Assignment:
Your answer must be the lines of the entries below, exactly as written, from the first line through the line containing "Given: Click the fast".

[Saved entries]
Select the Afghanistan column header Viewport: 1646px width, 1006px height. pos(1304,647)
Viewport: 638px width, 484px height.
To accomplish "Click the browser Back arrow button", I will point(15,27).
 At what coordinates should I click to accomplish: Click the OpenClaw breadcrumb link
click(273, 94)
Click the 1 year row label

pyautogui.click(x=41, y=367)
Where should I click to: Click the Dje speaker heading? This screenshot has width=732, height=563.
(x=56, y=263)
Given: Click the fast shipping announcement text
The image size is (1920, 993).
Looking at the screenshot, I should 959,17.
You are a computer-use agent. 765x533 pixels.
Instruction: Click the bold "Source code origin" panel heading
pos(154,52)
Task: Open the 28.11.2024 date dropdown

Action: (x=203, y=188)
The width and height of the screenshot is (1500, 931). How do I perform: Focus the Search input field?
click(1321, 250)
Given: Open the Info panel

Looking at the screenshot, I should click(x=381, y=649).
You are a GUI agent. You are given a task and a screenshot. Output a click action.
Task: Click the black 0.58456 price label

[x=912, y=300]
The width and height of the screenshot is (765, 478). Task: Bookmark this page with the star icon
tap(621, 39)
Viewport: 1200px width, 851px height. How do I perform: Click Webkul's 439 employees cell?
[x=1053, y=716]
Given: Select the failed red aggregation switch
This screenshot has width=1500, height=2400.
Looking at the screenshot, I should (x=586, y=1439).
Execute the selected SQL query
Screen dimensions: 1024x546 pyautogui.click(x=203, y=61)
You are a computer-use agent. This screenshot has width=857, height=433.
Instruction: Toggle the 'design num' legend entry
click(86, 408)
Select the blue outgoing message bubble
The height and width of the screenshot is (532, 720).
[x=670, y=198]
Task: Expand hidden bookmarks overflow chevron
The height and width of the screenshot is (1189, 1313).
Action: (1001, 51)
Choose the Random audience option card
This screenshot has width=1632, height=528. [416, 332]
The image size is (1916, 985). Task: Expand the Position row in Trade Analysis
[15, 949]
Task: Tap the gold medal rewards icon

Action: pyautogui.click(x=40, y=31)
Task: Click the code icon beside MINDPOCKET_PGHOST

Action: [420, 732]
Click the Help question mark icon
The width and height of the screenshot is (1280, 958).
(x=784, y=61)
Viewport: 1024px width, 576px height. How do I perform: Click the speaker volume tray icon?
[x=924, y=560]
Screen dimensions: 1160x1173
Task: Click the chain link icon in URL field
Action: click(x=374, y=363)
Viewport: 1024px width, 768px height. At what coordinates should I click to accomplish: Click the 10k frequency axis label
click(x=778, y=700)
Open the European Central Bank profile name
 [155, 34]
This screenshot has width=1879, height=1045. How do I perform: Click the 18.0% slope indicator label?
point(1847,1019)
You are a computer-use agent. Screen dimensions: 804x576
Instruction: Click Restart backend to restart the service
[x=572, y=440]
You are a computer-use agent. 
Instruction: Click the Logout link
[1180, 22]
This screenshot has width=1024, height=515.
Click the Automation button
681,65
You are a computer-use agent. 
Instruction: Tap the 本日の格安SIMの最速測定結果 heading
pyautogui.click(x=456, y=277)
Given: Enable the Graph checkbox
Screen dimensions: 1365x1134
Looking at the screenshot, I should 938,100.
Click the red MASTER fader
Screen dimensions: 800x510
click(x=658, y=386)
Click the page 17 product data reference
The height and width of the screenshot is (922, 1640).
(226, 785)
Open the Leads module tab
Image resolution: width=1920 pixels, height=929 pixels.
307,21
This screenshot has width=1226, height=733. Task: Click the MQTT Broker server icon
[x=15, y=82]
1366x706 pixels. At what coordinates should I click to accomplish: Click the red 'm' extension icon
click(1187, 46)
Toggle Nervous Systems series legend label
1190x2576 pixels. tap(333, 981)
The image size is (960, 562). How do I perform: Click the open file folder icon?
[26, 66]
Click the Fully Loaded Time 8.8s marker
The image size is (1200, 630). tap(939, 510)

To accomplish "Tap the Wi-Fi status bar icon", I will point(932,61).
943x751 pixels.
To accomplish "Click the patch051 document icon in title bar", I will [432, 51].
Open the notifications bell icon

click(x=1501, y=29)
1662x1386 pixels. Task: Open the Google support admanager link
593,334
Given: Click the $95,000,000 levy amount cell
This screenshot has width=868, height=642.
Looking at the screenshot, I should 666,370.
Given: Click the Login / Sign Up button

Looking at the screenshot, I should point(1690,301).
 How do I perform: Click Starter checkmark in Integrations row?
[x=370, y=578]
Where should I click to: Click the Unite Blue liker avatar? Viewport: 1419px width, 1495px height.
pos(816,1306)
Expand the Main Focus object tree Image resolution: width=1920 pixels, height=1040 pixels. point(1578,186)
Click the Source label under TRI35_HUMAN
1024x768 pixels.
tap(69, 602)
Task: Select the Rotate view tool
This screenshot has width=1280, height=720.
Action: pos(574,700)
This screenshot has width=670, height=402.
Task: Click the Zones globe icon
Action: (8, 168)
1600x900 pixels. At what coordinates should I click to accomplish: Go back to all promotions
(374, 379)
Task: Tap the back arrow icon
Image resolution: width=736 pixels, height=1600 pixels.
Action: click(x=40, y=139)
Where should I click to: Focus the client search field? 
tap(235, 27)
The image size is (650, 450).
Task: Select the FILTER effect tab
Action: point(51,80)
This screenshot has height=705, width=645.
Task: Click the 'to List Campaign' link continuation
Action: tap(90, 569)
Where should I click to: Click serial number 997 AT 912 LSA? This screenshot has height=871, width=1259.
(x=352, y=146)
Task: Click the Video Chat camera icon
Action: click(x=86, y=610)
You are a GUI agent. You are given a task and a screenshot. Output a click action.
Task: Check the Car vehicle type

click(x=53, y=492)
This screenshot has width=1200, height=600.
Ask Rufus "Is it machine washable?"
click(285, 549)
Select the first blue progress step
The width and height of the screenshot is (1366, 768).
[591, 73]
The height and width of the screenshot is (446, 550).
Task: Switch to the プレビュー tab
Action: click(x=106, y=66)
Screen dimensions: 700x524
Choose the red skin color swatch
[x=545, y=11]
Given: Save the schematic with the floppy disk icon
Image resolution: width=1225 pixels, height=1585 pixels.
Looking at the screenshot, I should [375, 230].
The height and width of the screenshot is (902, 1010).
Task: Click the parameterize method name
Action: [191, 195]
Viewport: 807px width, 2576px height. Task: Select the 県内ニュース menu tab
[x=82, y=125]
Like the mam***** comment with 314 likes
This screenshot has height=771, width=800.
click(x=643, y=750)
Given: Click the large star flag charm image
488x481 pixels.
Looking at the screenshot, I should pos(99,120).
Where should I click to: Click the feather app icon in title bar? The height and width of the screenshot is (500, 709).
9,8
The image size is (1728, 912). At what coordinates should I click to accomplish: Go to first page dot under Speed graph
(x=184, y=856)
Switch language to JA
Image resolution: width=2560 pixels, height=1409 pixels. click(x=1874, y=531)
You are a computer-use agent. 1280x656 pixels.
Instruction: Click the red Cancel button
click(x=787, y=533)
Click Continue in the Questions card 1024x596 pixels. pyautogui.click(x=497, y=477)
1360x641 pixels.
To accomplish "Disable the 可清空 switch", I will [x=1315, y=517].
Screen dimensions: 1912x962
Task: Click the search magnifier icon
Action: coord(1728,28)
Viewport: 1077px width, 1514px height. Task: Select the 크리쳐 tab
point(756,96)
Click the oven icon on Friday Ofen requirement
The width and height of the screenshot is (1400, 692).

Answer to the problem:
Select the Afghanistan column header Viewport: 1646px width, 1006px height. pos(1304,647)
Viewport: 638px width, 484px height.
To accomplish "Click the browser Back arrow button", I will point(15,27).
 At what coordinates should I click to accomplish: Click the OpenClaw breadcrumb link
click(273, 94)
Click the 1 year row label

pyautogui.click(x=41, y=367)
Where should I click to: Click the Dje speaker heading? This screenshot has width=732, height=563.
(x=56, y=263)
Given: Click the fast shipping announcement text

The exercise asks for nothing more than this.